In several blog posts, I talked about fog, a dark grey fog, or black. In What Exactly Was That, I discussed a near-death experience. In Lists, I discussed walking through a black fog and following an ‘intuitively’ known path. What’s Worth Doing Badly details some physical components of fog, where my brain felt as though it were in San Francisco’s slow-rolling, early evening fog.

I experienced another fog moment last night. I had gone to sleep about 10:15 and awoke about 1:13. My neck, back, and hip were stabbing from pain. Moving to my recliner, I began meditation. Soo, I felt as though I were either moving through spatters of light and dark clouds. From a great height, I could see farmland, outlines of buildings, and other things. Suddenly, I felt like I passed beyond some barrier and all the pain disappeared. And just as I experienced before, I neither envisioned life’s destruction nor death. There was no pain, no hatred, no hell, no fire. They were rolling patches of light and dark fog. I was moving somewhere. There was a ‘toward’ (a ‘forward’), but as I write, I cannot recall where or to what.

Over the years, I have read countless Christian saints and leaders, having experienced such forms of enlightenment. Augustine called it “the sweetness.” Aquinas wrote his experience was mystical, like “the prophetic light.” Yet, I could sense a presence. I believe it was God’s presence or God’s love. And truthfully, I did not want to leave. Kate Bowler wrote (if you should experience such an event) that the moment would leave an imprint, that maybe one might somehow be marked by the presence of an unbidden God. The experience, however, may not be proof of anything. And, the experience may not be anything to boast of. Like so many events in life, it is simply a gift. I don’t know how, but I genuinely believe last night’s ‘moment’ was a gift from God.

Bhagavad-Gita recorded, “Whatever state of being one remembers when he quits his body (the moment of death) that state he will attain without fail.” That last second of life is the most important. It is everything you are. It is everything you’ve said. It is everything you did, including all the good times, bad times, and times of indifference, cruelty, anger, and grace. It’s similar to a reverse ‘Big Bang’ where everything compresses into one fractional moment of existence. That moment becomes the seed of your next life. 

And until that last moment, you still have time to change everything. This Christmas, you too can change everything.

Instructions for the task -> Can you turn the paragraph in the post above that begins "Bhagavad-Gita recorded" into a short bulleted list that keeps its main points?

Material ->
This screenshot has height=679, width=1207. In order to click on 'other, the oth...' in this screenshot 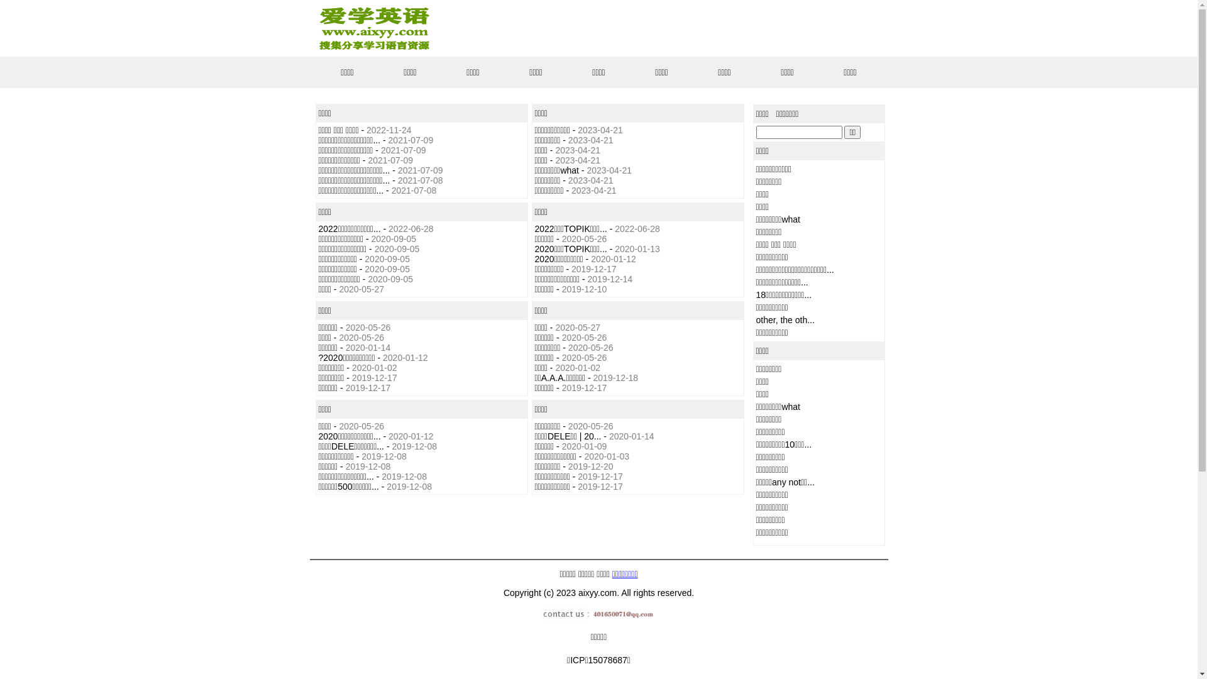, I will do `click(784, 319)`.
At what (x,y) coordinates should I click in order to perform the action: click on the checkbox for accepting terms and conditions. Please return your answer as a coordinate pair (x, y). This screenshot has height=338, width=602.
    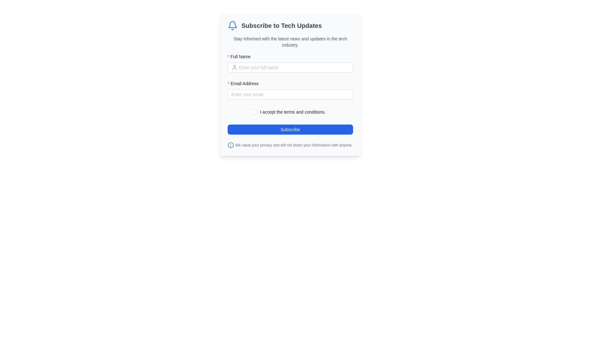
    Looking at the image, I should click on (290, 112).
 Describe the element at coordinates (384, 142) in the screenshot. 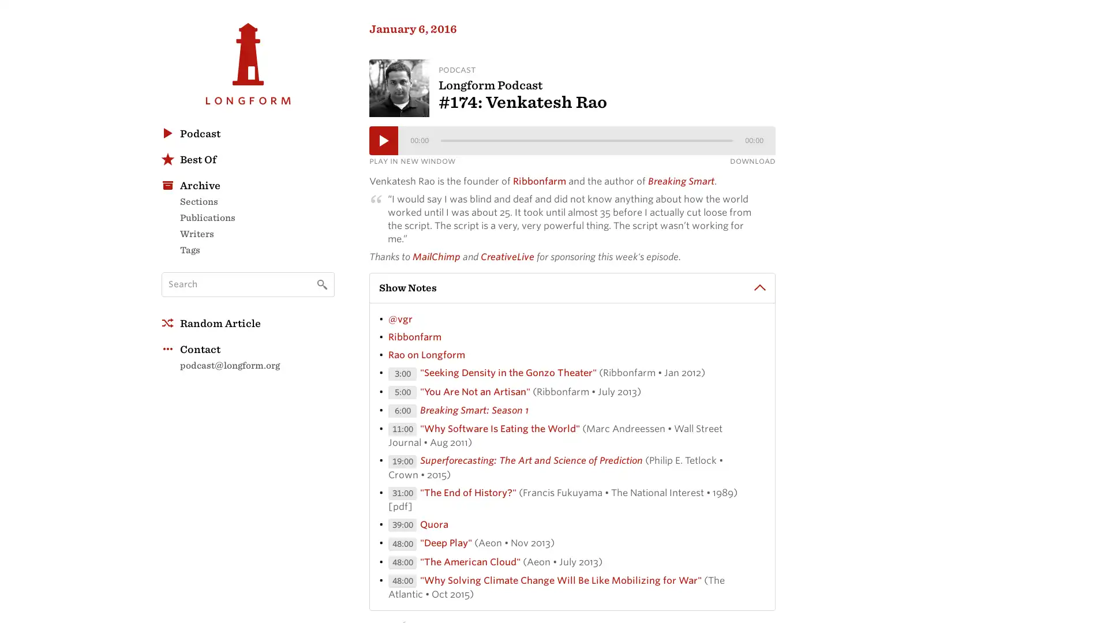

Task answer ->
- The Bhagavad-Gita records that whatever state of being a person remembers when leaving the body at death is the state they will attain.
- That last second of life is the most important, because it holds everything you are, said, and did: the good, the bad, and the moments of indifference, cruelty, anger, and grace.
- Like a reverse "Big Bang," everything compresses into one fractional moment of existence.
- That moment becomes the seed of your next life.